Provided data START

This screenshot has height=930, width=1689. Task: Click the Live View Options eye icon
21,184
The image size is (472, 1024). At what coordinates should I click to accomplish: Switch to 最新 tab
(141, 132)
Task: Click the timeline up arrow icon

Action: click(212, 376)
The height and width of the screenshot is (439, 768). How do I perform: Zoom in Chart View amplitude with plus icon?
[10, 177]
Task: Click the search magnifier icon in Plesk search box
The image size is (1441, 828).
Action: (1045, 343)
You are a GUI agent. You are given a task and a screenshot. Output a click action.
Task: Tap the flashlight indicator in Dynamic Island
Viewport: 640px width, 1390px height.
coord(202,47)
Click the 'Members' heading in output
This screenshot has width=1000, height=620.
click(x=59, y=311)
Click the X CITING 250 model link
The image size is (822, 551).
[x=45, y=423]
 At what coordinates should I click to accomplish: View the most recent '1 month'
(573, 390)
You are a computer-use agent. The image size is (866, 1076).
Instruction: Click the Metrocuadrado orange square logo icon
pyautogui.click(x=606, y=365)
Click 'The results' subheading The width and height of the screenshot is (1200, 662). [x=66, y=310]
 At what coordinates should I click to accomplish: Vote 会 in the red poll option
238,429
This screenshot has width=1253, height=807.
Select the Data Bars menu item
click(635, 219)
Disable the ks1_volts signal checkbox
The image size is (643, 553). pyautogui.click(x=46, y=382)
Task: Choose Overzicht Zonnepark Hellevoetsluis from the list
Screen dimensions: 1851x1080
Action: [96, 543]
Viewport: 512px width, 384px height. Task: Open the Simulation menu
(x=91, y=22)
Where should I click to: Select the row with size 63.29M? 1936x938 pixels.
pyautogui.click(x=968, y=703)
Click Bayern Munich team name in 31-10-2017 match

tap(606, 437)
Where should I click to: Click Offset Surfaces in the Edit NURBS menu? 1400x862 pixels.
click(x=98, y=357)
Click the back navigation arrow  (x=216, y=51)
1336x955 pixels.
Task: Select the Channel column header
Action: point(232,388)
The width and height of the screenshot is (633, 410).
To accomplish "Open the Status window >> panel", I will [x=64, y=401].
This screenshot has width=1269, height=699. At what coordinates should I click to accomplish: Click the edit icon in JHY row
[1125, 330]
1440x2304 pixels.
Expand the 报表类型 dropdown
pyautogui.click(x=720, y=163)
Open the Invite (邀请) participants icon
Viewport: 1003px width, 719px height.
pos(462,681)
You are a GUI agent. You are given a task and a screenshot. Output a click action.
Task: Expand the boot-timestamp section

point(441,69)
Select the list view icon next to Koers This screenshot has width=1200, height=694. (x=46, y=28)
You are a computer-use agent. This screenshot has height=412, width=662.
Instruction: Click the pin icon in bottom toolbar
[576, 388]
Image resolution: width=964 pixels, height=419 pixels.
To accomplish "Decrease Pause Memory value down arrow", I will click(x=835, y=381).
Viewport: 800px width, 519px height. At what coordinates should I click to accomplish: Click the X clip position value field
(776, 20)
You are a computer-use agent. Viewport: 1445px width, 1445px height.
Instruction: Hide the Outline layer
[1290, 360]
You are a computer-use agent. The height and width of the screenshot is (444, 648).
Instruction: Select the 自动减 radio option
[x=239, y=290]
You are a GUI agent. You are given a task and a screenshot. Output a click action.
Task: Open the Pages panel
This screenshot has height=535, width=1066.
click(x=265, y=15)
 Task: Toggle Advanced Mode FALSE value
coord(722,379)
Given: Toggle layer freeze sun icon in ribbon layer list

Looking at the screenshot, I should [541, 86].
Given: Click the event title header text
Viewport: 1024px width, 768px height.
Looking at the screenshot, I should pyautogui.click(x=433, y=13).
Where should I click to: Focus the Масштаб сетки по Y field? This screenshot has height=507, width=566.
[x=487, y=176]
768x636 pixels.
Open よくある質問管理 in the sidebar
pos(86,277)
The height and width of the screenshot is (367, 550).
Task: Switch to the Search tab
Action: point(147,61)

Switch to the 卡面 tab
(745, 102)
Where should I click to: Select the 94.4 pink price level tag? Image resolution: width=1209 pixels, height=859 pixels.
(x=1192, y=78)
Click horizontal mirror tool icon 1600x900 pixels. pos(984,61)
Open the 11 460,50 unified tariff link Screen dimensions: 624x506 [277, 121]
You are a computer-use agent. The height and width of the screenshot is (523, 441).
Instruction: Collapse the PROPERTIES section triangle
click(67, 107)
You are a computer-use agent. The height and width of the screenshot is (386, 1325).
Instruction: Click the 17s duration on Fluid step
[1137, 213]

Provided data END

### About this task
Check every line above for the word "will" and copy those that have it.

### Completed exercise
To accomplish "Open the Status window >> panel", I will [x=64, y=401].
To accomplish "Decrease Pause Memory value down arrow", I will click(x=835, y=381).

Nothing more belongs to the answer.